La recensione pubblicata questa mattina non è particolarmente favorevole: due stelle e mezza per Mereghetti, che se la prende con una certa critica nostrana, offuscata dal giochino citazionista di Tarantino, il quale lungi dal voler fare davvero un western italiano, rende omaggio alla tradizione solo rubando il nome del suo protagonista e le musiche che lo accompagnano nella sua odissea.

Così come Bastardi senza gloria non c’entrava nulla con il B-movie di Castellari da cui traeva il suo titolo originale, così questo Django Unchained, scava un abisso con i personaggi di Leone e con quelli dello stesso Corbucci.

Come avevamo già chiarito nella nostre recensione in anteprima, il film diventa più debole proprio quando, nella seconda parte, cerca di pagare il suo debito con gli spaghetti western, dopo una prima parte magistrale.

Mereghetti sembra essere dello stesso avviso: “prima ancora che sbarchi sui nostri schermi,Django Unchained è già stato bell’e imprigionato dentro una gabbia di interpretazioni e decostruzioni che ne hanno fatto l’ultimo erede del western italiano e l’ennesimo centone di citazioni, allusioni e strizzatine (o strizzatone) d’occhio. Con un’operazione, bisogna aggiungere, quasi esclusivamente italiana, dove il regista di Pulp Fiction sembra condannato a essere l’ultimo alfiere di un post-modernismo cinematografico che non sembra aver più corso da alcuna parte.

[…] Spesso il divertimento per lo spettatore nasce proprio da qui, dalle libertà che il regista si prende rispetto alla struttura codificata del genere.

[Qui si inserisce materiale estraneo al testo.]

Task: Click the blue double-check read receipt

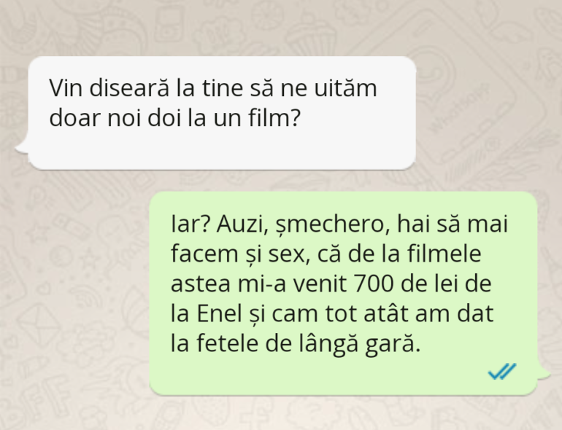Action: (x=502, y=371)
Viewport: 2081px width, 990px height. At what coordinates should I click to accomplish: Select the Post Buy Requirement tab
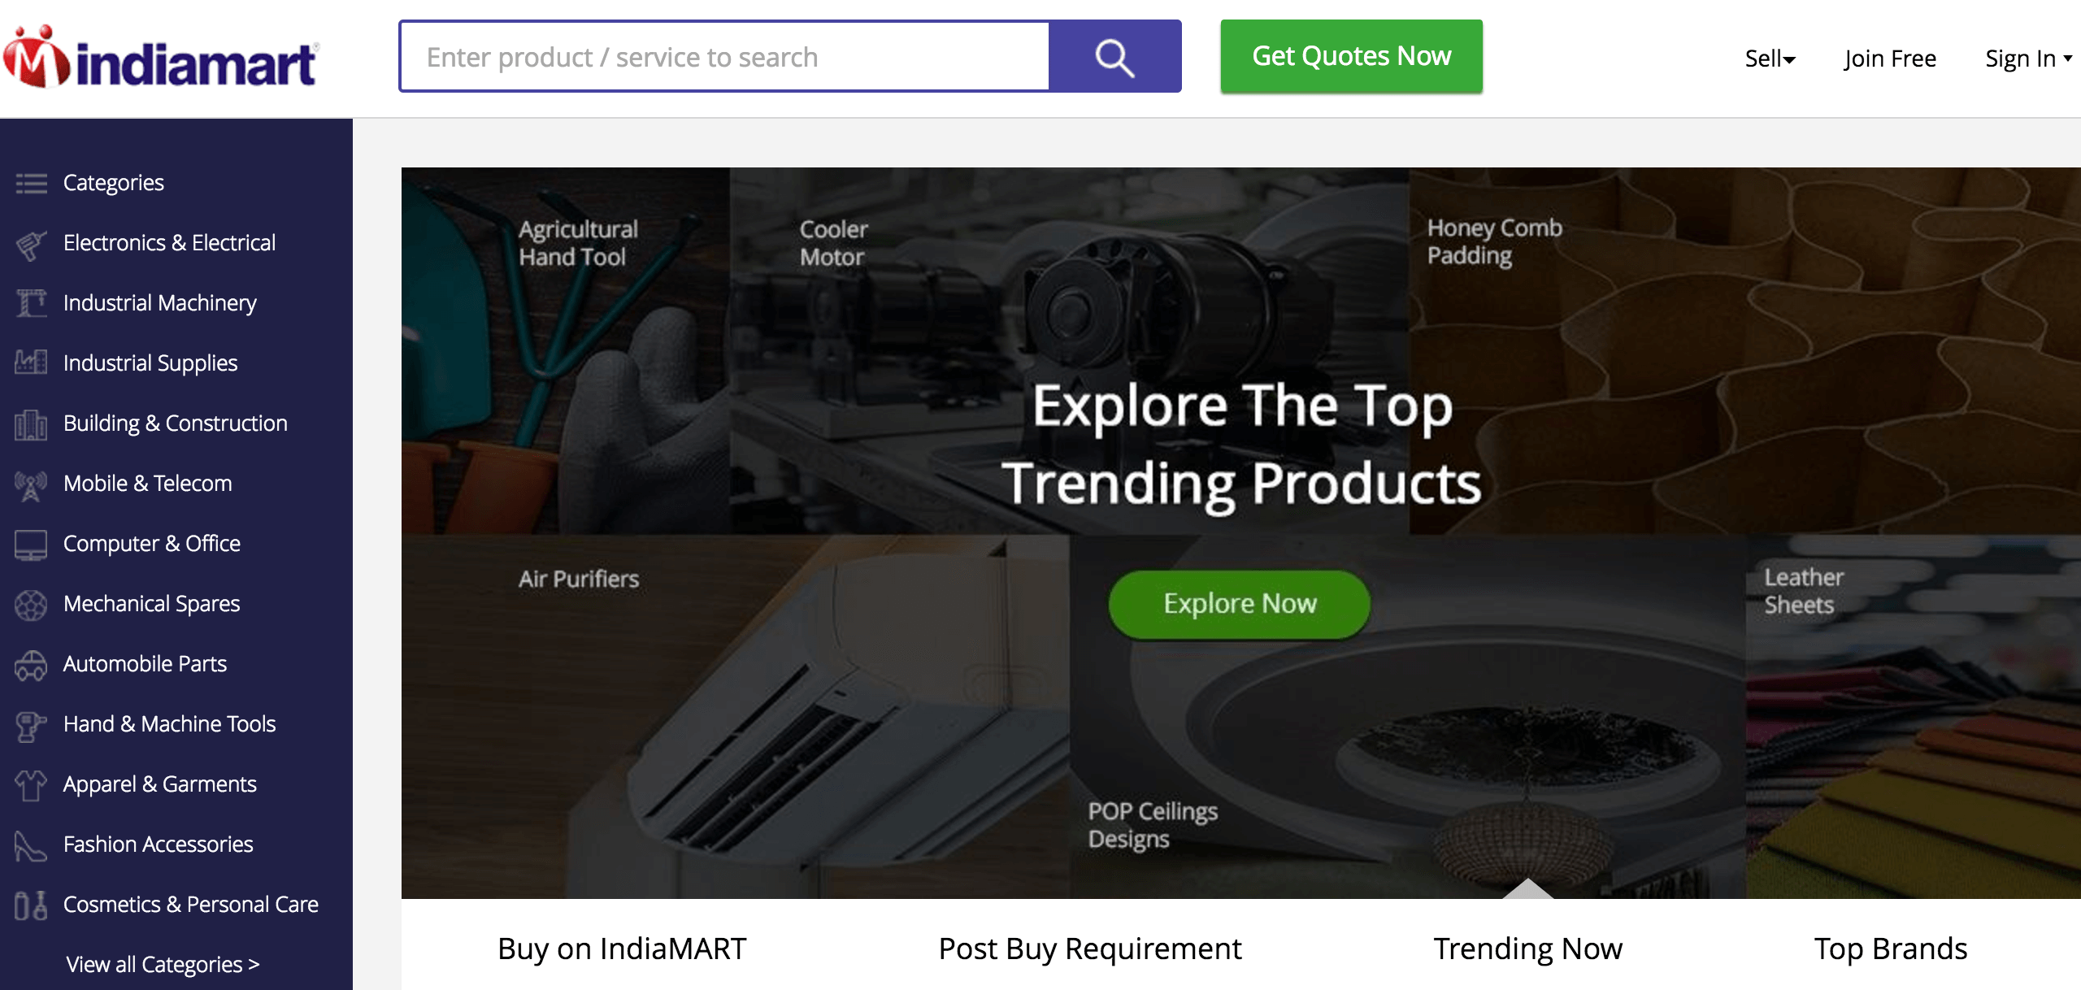tap(1090, 949)
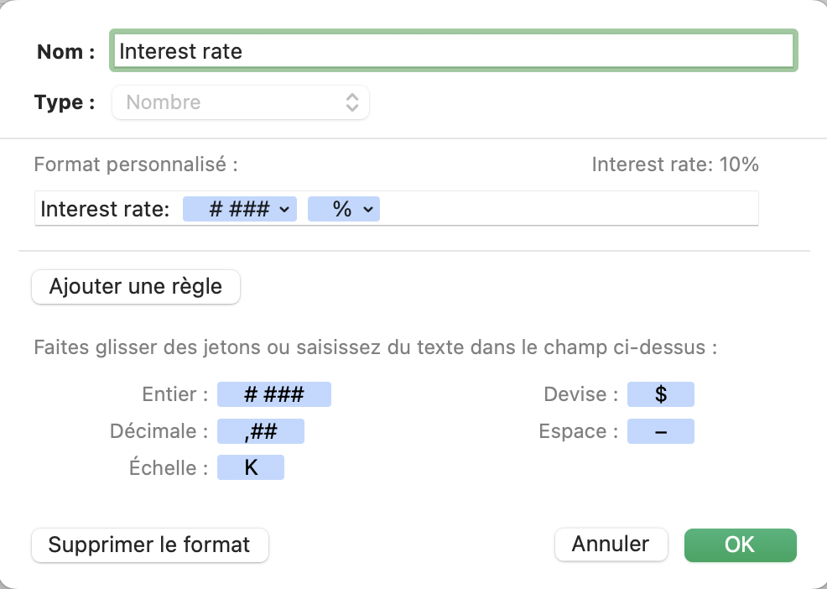
Task: Click the Type up-down arrows icon
Action: (352, 103)
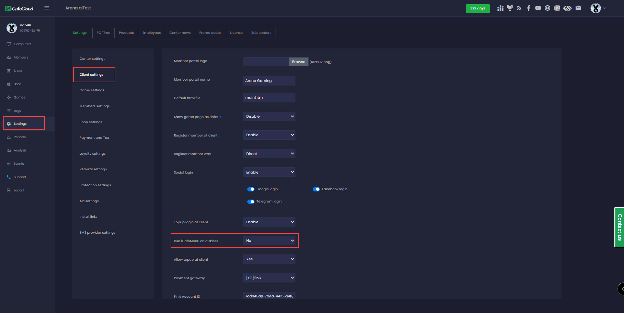Open the RSS feed icon
This screenshot has height=313, width=624.
[519, 8]
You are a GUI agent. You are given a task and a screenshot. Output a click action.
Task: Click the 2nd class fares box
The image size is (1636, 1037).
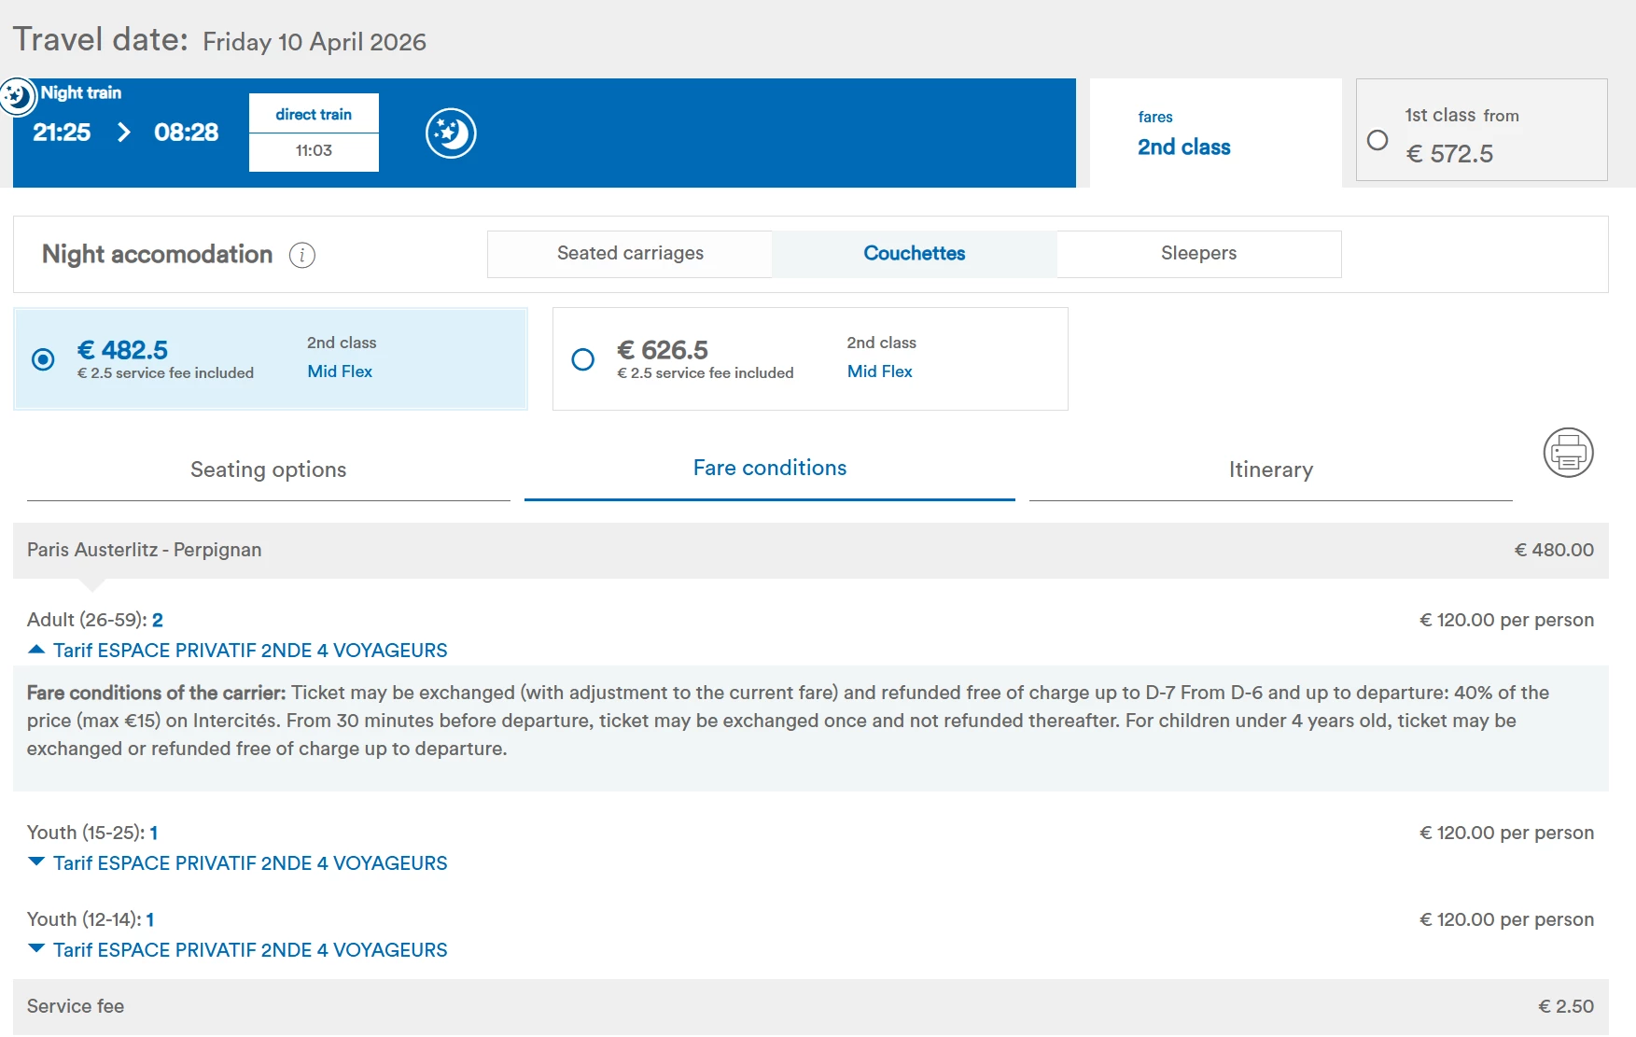coord(1214,133)
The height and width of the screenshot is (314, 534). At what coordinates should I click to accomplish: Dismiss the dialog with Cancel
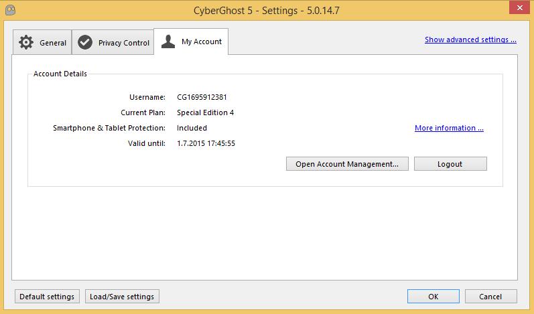(x=490, y=297)
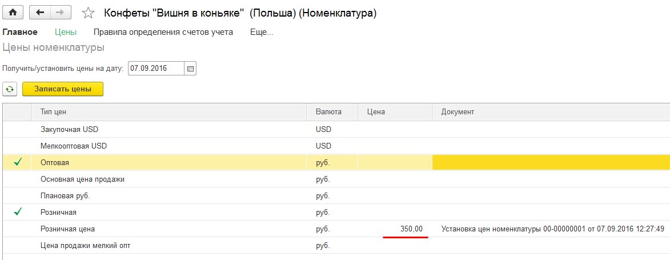The image size is (670, 260).
Task: Expand the Еще... navigation menu
Action: tap(262, 32)
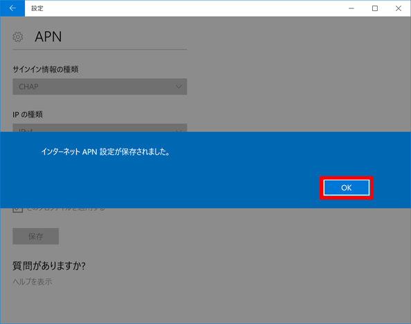The height and width of the screenshot is (324, 411).
Task: Close the 設定 window
Action: point(399,8)
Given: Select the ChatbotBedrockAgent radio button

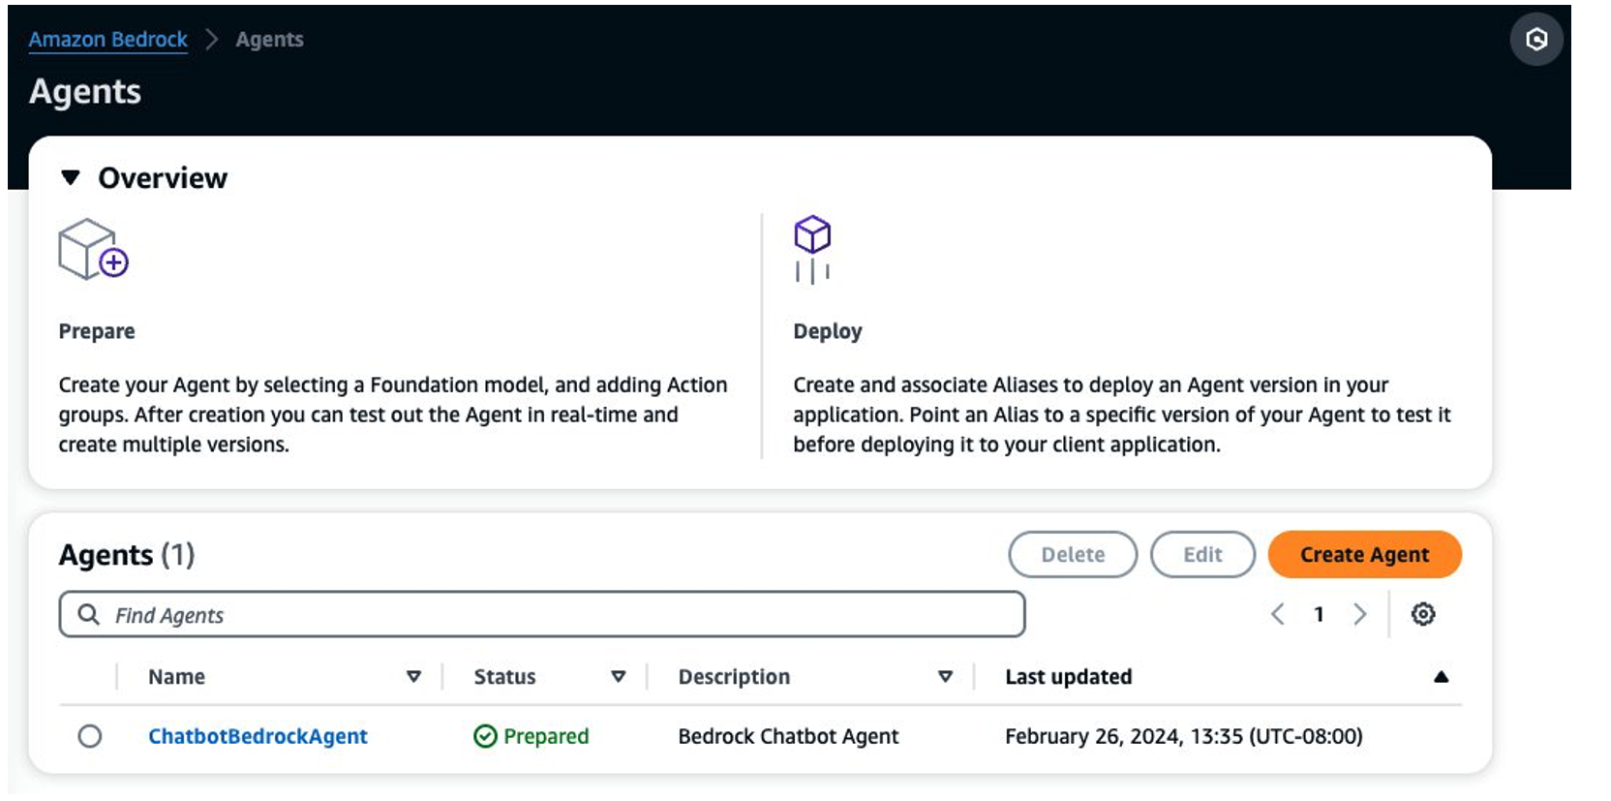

In un processo creativo, però, che trova la propria ragione e il proprio metro di valore (almeno per me) nella coerenza dell’invenzione e nella forza della creazione. E non solo nella quantità delle citazioni.

Per questo Django Unchained mi sembra meno divertente (e interessante) di Bastardi senza gloria, perché dopo un inizio folgorante finisce per restare schiavo della sua logica «revisionista» e si avvita in una seconda parte a volte piuttosto ripetitiva e deludente.

[…] Ma nella seconda parte, quando Schultz e Django si mettono alla ricerca della moglie dell’ex schiavo, Broomhilda (Kerry Washington), comprata dal più razzista di tutti i coltivatori razzisti, Monsieur Candy (Leonardo DiCaprio), l’inventiva del regista-sceneggiatore mi sembra perdere più di un colpo. Si fa aiutare da una più accentuata esibizione di violenza, ma il risultato resta ben lontano dalle cose migliori della sua carriera.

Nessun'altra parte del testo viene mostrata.